The 50 Let Pobedy nuclear icebreaker departed from Murmansk on August 13. It will repeat the route of the 1977 expedition that opened the North Pole to surface ships. According to TASS, about a hundred people, including some from the first expedition, will take part in the memorable voyage.
For the first time, on August 17, 1977, the Arktika nuclear ship, headed by Captain Yury Kuchiyev, reached the North Pole by water. The 2017 expedition aims to reach the northernmost point of the Earth on August 17 and leave a flag there in memory of the pioneers of the North Pole, the agency reports.
During the voyage, a conference will be held aboard the icebreaker. The participants will discuss the fate of the now decommissioned icebreaker Arktika, environmental issues in the Arctic region and the development of year-round navigation along the Northern Sea Route.
"The main goal of this conference is to understand how economically expedient it is to develop year-round navigation along the Northern Sea Route. This is the main task. All this will be discussed," said Vyacheslav Ruksha, head of the voyage and Director General of Atomflot, said in an interview with TASS.

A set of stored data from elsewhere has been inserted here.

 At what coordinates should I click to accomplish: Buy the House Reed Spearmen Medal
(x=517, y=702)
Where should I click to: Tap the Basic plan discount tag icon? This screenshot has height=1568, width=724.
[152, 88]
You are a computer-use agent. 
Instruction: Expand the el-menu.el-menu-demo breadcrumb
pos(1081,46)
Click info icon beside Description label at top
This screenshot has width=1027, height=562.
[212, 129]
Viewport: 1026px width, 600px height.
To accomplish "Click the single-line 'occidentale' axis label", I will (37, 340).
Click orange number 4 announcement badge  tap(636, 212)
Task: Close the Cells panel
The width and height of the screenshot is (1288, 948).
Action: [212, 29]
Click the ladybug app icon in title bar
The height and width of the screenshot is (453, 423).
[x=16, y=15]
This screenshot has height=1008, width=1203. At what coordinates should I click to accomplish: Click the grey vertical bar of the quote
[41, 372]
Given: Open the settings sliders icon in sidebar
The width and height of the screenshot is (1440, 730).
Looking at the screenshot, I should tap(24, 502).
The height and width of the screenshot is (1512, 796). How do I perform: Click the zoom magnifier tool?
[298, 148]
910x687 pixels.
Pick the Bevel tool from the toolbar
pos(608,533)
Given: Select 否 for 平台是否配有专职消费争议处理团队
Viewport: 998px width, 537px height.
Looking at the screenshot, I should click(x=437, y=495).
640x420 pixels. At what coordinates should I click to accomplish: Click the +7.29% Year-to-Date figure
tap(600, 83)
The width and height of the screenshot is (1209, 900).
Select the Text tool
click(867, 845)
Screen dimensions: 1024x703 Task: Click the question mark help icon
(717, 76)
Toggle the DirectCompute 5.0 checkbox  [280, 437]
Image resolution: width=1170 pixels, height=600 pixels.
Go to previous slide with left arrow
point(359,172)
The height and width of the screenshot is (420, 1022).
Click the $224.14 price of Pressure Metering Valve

The voyage of the 50 Let Pobedy and the floating conference will also be attended by representatives from the State Duma, the Federation Council, Rosatom State Corporation and polar explorers from different generations. Among them are Chairman of the Federation Council Committee on Foreign Affairs Konstantin Kosachev and Chairman of the Russian Geographical Society's Polar Commission, Viktor Boyarsky.